«Climate first», direbbero negli Usa, e lo diranno a gran voce se cambieranno Presidente. Quello attuale, si sa, del clima se ne frega. E un giorno sarà considerato tra i principali responsabili di guai grandi, immensi, definitivi. Chissà se ci sarà un tribunale, a Stoccolma magari, vicino all’isoletta di Greta, con cui si troverà a fare i conti. Lui e quelli come lui. Come Bolsonaro. Come chi, pur non essendo così interessato a negare, non avrà fatto nulla o non abbastanza.

Il clima viene prima di tutto, perché senza il clima non ci sono né gli italiani né gli altri popoli in cerca di rassicurazioni in se stessi, per usare un eufemismo.

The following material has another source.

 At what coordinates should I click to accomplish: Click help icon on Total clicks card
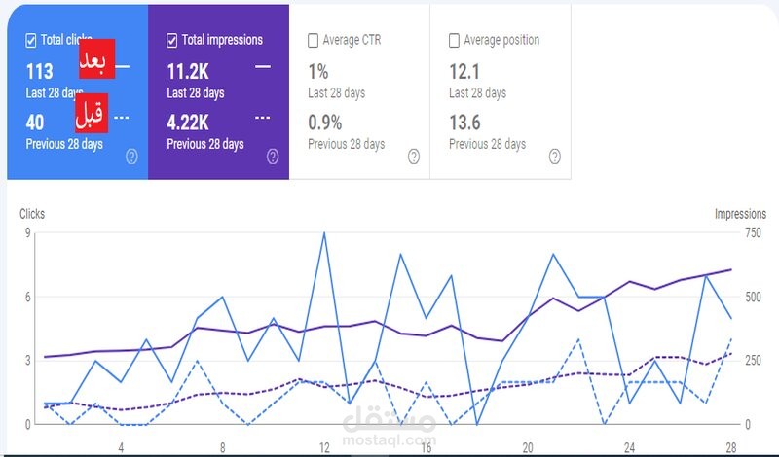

Il clima viene prima, perché se non si contrastano ora gli interessi di chi vorrebbe raschiare il fondo del barile (tecnicismo) per fare gli ultimi, maledetti soldi, saremo fottuti. E ci vuole una loggia amazzonica, aperta e trasparente, che lo ricordi ogni giorno.

Il clima è primario anche per l’economia, perché è di un boom ecologico – che è anche economico – ciò di cui abbiamo bisogno. Noi italiani prima degli altri, appunto.

Prima il clima, è semplice e difficile insieme. Perché dobbiamo dirlo tutto, prima di tutto il resto, per prima cosa. In ogni ambito, in ogni settore, a ogni livello di responsabilità. L’ho ribadito in Struzzi!, per la milionesima volta. Dobbiamo correre. Velocissimi. A stormo, proprio. Sapendo che il predatore da cui fuggiamo siamo noi stessi e ciò che finora abbiamo fatto.

Il mio è soltanto un piccolo libro ma vuole essere un monito, un promemoria, un magnetino da frigorifero, un post-it da tenere in vista. Sempre. Prima.